Aspinity, a pioneer in analog neuromorphic semiconductors, today announced its Reconfigurable Analog Modular Processor (RAMP) platform, an ultra-low power, analog processing platform that overcomes the power and data handling challenges in battery-operated, always-on sensing devices for consumer, smart home, Internet of Things (IoT), industrial and other markets.
The RAMP platform incorporates machine learning into an analog processor that is revolutionary in its ability to detect and classify events —such as voice, an alarm or a change in vibrational frequency or magnitude — from background noise before the data is digitized. By directly analyzing raw analog sensor data for what’s important to the application, the RAMP platform more efficiently partitions the always-on system’s power and data resources to eliminate the higher-power processing and transmission of irrelevant data. Compared to an older “digitize-first” architecture where all sensor data must be continuously digitized for event analysis, the RAMP-based “analyze-first” approach brings more intelligence to the sensor edge, reducing the power required by up to 10x and the volume of data handled by up to 100x for always-on applications such as voice-first smart speakers and wearables/hearables, always-listening smart home security devices, and industrial vibration monitoring systems.
Demand for always-on sensing devices is surging, with billions of these intelligent systems in use within just a few years. According to Juniper Research, the installed base of digital voice assistants will triple to 8 billion by 2023. Always-on voice-first devices, such as smart speakers and wearables/hearables, are among the largest and fastest-growing market segments, with smart speakers reaching 482 million units by 2021 (according to IHS Markit) and wearables/hearables reaching 417 million hearables by 2022 (according to Juniper Research).
With device manufacturers heavily invested in the success of always-on portable sensing devices, technology developers are working to alleviate barriers to adoption. Chief among these is the short battery life that makes many always-on sensing devices unattractive to end users.
“We are at the cusp of a mass proliferation of always-listening, continuously processing devices. To reach that next level, we need to resolve the architectural issues that are deal-breakers for some applications,” said Tom Doyle, founder and CEO, Aspinity Inc. “Voice-first devices such as smart speakers and wearables/hearables, for example, ought to run for long periods of time without requiring battery recharge or they risk frustrating consumers. We’re committed to fixing this problem through an intelligent architectural approach. Our RAMP platform analyzes the incoming sound at the microphone edge to keep the wake-word engine and other digital processors in a low-power sleep state for the 80% of the time that no voice is present. Manufacturers who can offer a voice-first TV remote that runs for a year per battery change or a smart earbud that can run for an entire day without a recharge will gain a major competitive edge in the marketplace.”
RAMP Platform
Aspinity’s patented RAMP technology replicates sophisticated digital processing tasks in compact, ultra-low power, analog circuitry which supports event detection and classification from raw, unstructured analog sensor data. Leveraging the nonlinear characteristics of a small number of transistors, RAMP incorporates modular, parallel and continuously operating analog blocks that mimic the brain’s efficiency. Each of these blocks is implemented in a much smaller and more efficient programmable footprint than traditional analog circuits. The RAMP platform supports many applications by configuring the analog blocks for typical digital tasks such as signal analysis and compression, as well as more complex tasks such as feature extraction, event detection, and classification.

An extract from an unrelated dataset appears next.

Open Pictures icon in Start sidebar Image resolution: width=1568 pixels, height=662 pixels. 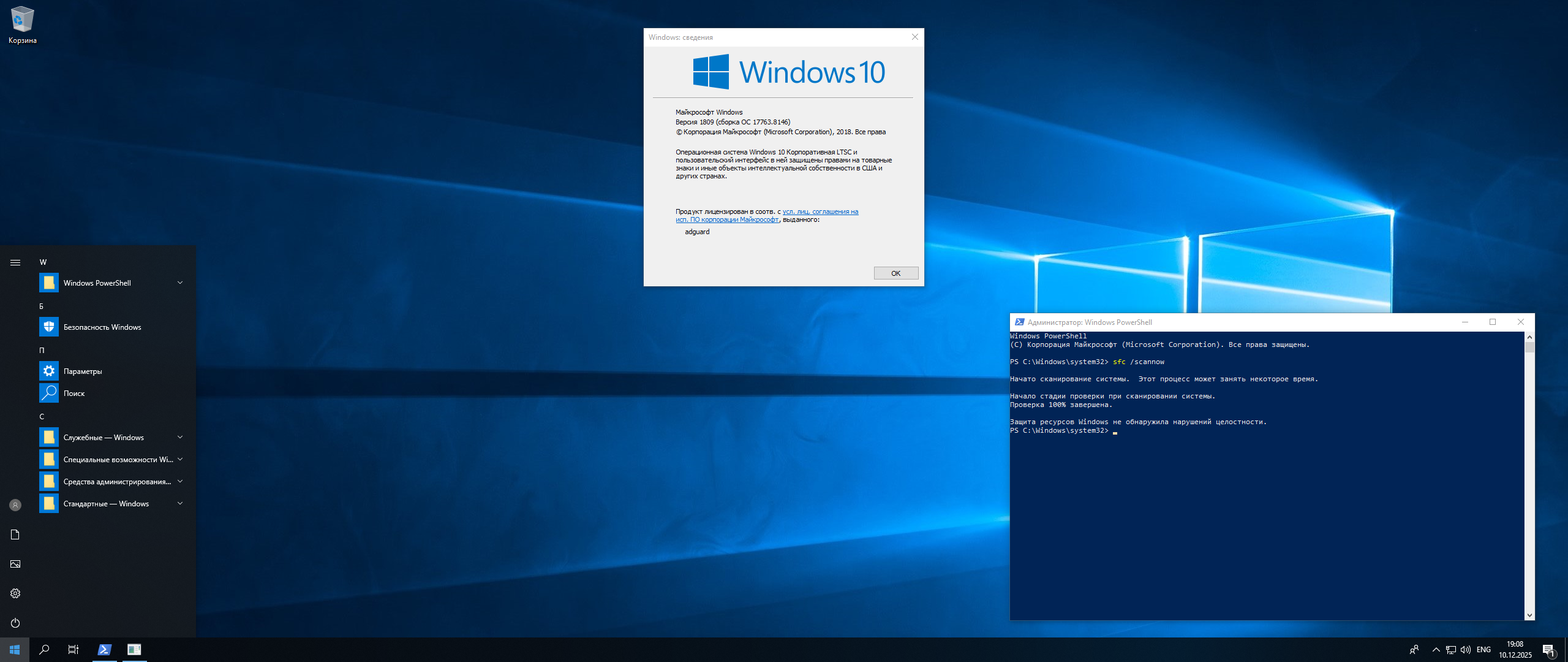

Programmable, Scalable, and Flexible Technology
The RAMP platform’s analog blocks can be reprogrammed with application-specific algorithms to analyze raw analog data from multiple types of sensors, such as accelerometers used for industrial vibration monitoring. Instead of a predictive maintenance system that continuously digitizes thousands of points of data to monitor the trends in the changes of certain spectral peaks, RAMP can sample and select only the most important data points, compressing the quantity of vibration data by 100x and dramatically decreasing the amount of data collected and transmitted for analysis. Reducing the amount of data that is handled in this type of always-on application is the key to a more easily deployable, battery-operated, wireless sensor system.